Alors que le secteur de la construction manque cruellement de bras, Constructys, le Corif et le Campus des métiers et des qualifications ont profité de NORDBAT pour initier une table ronde sur la place des femmes dans la construction. Un prélude avant le lancement dès l’année prochaine des assises de la féminisation des métiers de la construction.
À entendre le micro-trottoir tourné sur le salon, la place des femmes dans la construction manque encore d’évidence. Selon la dernière étude de la Fédération Française du Bâtiment, en 2022, les femmes représentaient 12,9% des personnes employées dans le secteur de la construction. 46,3% parmi les employés et techniciens, 21% parmi les cadres et seulement 1,6% parmi les ouvriers.

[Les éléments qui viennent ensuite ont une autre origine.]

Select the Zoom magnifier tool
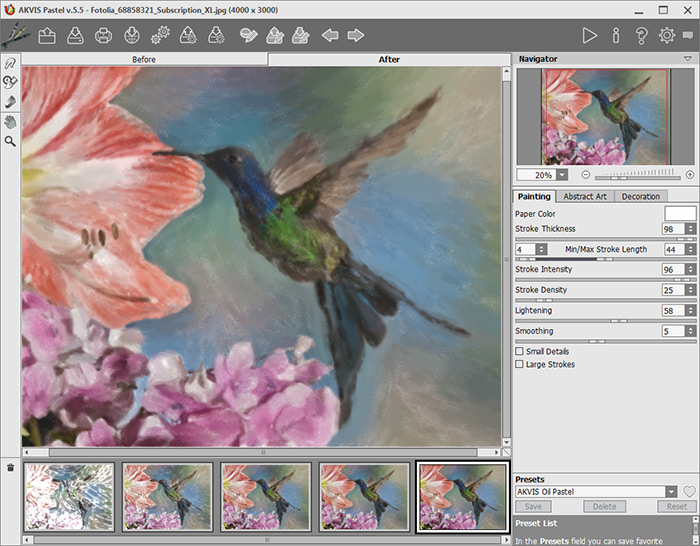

“Métiers d’hommes”, port de charges lourdes, ambiance sexiste, et autres idées reçues ont la vie dure. Le Corif Hauts-de-France, association qui agit en faveur de l’égalité professionnelle et de la mixité, lutte justement contre les stéréotypes et les représentations sexistes depuis 40 ans. Et pour agir, elle s’attaque au sujet dès la formation. “On s’est par exemple aperçu que sur un public de personnes en recherche d’emplois souhaitant se former, sur un groupe homogène, les femmes allant vers les métiers du bâtiment et des TP ne représentaient que 7%, contre 93% d’hommes”, relève Juliette Maillard, consultante en égalité femmes-hommes au Corif Lille. “Nous avons donc travaillé sur nos réunions d’information collective. Cela s’est avéré payant sur le projet canal Seine-Nord-Europe avec trois femmes entrées en formation sur un groupe de 12. Conclusion : lorsque l’on met les moyens, ça marche!”, se réjouit-elle.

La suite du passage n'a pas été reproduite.